Sunday, October 13, 2019

Goblin Brain: Normalized Trauma

I had a dream last night.

Which is somewhat unusual- I very rarely remember my dreams. I'm sure I have them like most other living things do when they sleep, but memory of it hardly ever reaches me when I wake up.

This was different, though.

I had a dream that I had a friend (so you already know that it's completely insane and fanciful) who was a painter. And they invited me (out of my home) to their art gallery. And so I went.

I have no recollection of the space that the gallery was located in, or even the friend themselves- just that I had a friend, and that I was there looking at their things. And the gallery was peculiar. It was strangely appropriate for me, starting with the fact that everything was more-or-less goblin-sized, and the paintings were hung almost down by the floor for my convenience.

I can't remember much about most of them, but as I was traveling along the right-hand wall, I stopped in my tracks in front of one enormous landscape piece.

It called to me, I suppose?

And what it was, was this alien place. This world that was obviously meant to be something out of science fantasy, but very relatable on some level.

It was some sort of desert. There were satellites--natural satellites, that is--visible in the sky which was tinged a sort of purple color. There may have been some planet with rings around it far in the distance, I'm not sure. The sand and the rocks on the ground were kind of a bluish-grey color with yellowish streaks and highlights across them from the setting sun- one of the setting suns, at least. I remember the rocks had a metallic, almost greasy sheen to them like graphite.

There was a procession of beings walking through the desert. I got the impression that they were very tall, even though there was nothing to compare their scale to. Not outlandishly tall, but relative to humans--and certainly relative to me--they were pretty tall. They were fairly thin, too. They were humanoid, and sort of blue-skinned, I think. But not the same kind of blue as the land around them. They popped out from their surroundings quite visibly, somehow. They didn't have anything resembling hair, or horns, or any other sort of head protrusions. There was actually very little in the way of distinguishing characteristics between them. If they had anything like gender, I wasn't able to differentiate them.

But they all seemed to be walking in groups of three- two of approximately the same height, and one much shorter than the other two. Eventually I realized that they seemed to be family units. Parents and children. And there were dozens--hundreds?--of these units stretching all the way back into the sunset horizon. They were moving toward the foreground, until eventually the line twisted to the side where they entered some sort of large stone building which conveniently had the front of it cut off for the sake of my perspective.

I was able to look inside, where there was a sort of waiting room, and a much smaller chamber next to it. There was a much tighter congregation of people in the second room. There were several tall beings here who didn't appear to be parents, or at least they didn't have their own children with them. But they did have a group of other children with them.
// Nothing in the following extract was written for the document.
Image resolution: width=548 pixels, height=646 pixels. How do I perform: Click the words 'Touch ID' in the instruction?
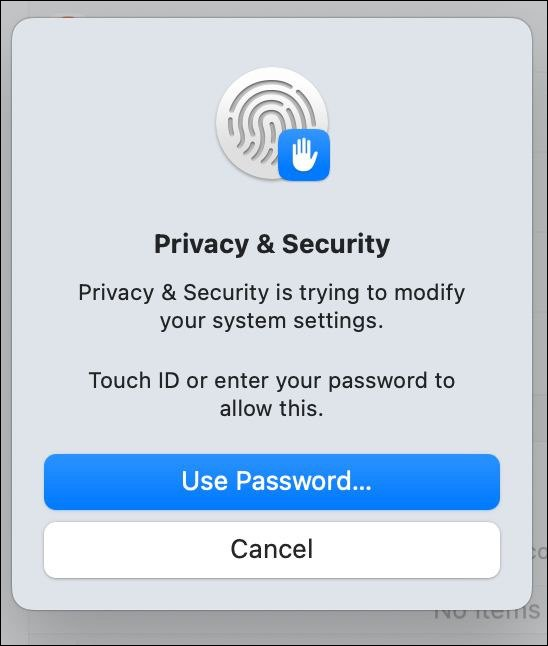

It was at this point that I realized that another defining characteristic of these people was that each of them had a little socket in their forehead. The tall ones only had an empty space that was rectangular or diamond-shaped, with raised edges of thick and scarified flesh around them. Meanwhile the young ones had what looked like jewels- Brilliant little multicolored, multifaceted things poking ever so slightly out of their foreheads.

But when they reached this back room, they took out what I can only describe as a pair of pliers, and held the children down, and... removed them.

And it was obviously not a pleasant or willing procedure- the children had to be held down after all.

There was kicking, and screaming, and bleeding of a very dark, ichorous purple.

And when it was done, the children were bandaged up and moved over to the other side of the chamber, where there was a door leading out of the back of the building. At this point the parents, who had witnessed the removal and were looking far more exhausted than when they had come in, carried their children out. Or at the very least they shouldered their weight as they staggered on limply.

All of them had this expression of regret and sadness, tempered with this feeling of inevitability.

Like they dearly did not want to do this to their own children--to any children--but it was... required?

Expected?

I don't know how I was able to perceive all of this in a single painting. Either I imagined much of it, or my subconscious is was very, very good at ekphrasis.

(Is that how you say that word? I realize I never vocalized it when I learned about the concept in my class on Greek and Roman mythology.)

In any event, I believe I glanced down at the name of the painting before I left or moved on or the dream ended.

And it was titled "Normalized Trauma".

Appropriate.

I just wish I hadn't seen the mound of discarded jewels leaned up against the side of the building. I can't get it out of my head. Some of the jewels were very new and lustrous-looking, save for the encrusted blood. Others were old and faded. The pile was almost as tall as one of the adults.

It was also at the edge of the field. The field was filled with hundreds of mounds just like it.